– Кажется, Лев.
Она скорчила рожу.
– Ты законопослушен, холоден и рассудочен, так что моей девственности ничего не грозит. Вот невезуха!
«Становится жарко!» – подумал я про себя, а вслух сказал:
– Синклер.
– Синклер, – задумчиво повторила Зоула. – Совпадение?
– Ни один из нас в такое не поверит. Этот крестоносец, Сент-Клер… Интересно, докуда он дошел?
Зоула медленно кивнула:
– Я могу кое у кого выяснить.
ГЛАВА 21
Этот «кое-кто» оказался хозяином Оксфордского музея древностей. Где-то я читал, что он владел еще несколькими игрушками вроде этой – например, островами в Эгейском и Карибском морях. Я предложил встретиться в одном из пабов, многие из которых я помнил еще со времен своей учебы в Оксфорде. Он находился неподалеку от Паркс-роуд и был собственностью Пачинских, польской четы в годах. Ровно в десять «симитар» с урчаньем въехал на стоянку. Нас уже ждали.
В этом пабе одно время (недолгое) снимали сериал про инспектора Морса. Черно-белые фотографии, на которых седовласые владельцы заведения купались в лучах славы находящихся тут же ведущих актеров, украшали унылые, обшитые деревом стены. Миссис Пачинская была все та же – только волосы совсем побелели.

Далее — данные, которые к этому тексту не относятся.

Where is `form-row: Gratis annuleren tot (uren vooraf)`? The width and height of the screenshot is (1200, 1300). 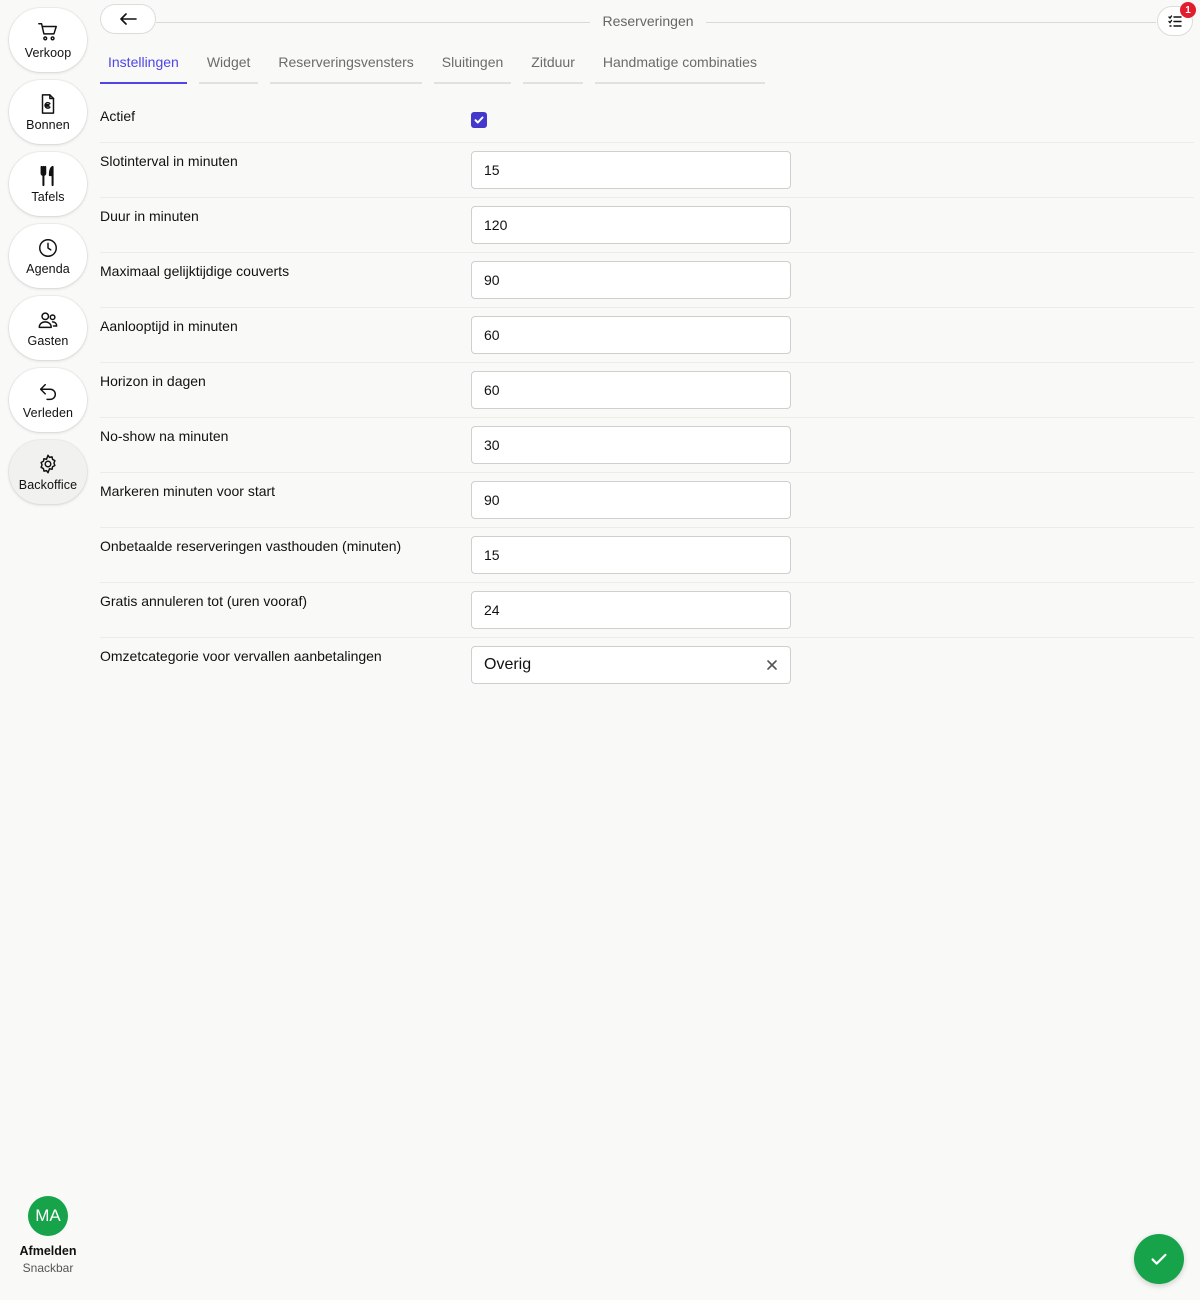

«Кое-кому» перевалило за пятьдесят. С невесомыми редеющими волосами, в очках с толстыми стеклами, одетый в желтую рубашку без воротника и синюю ветровку. Занятия благотворительностью плохо вязались с тем, что этот человек регулярно оказывался где-то на окраине списка самых богатых людей, регулярно публикуемого в «Санди тайме». При виде Зоулы его лицо просияло, а их объятия заставили меня задуматься, насколько же близко они знакомы.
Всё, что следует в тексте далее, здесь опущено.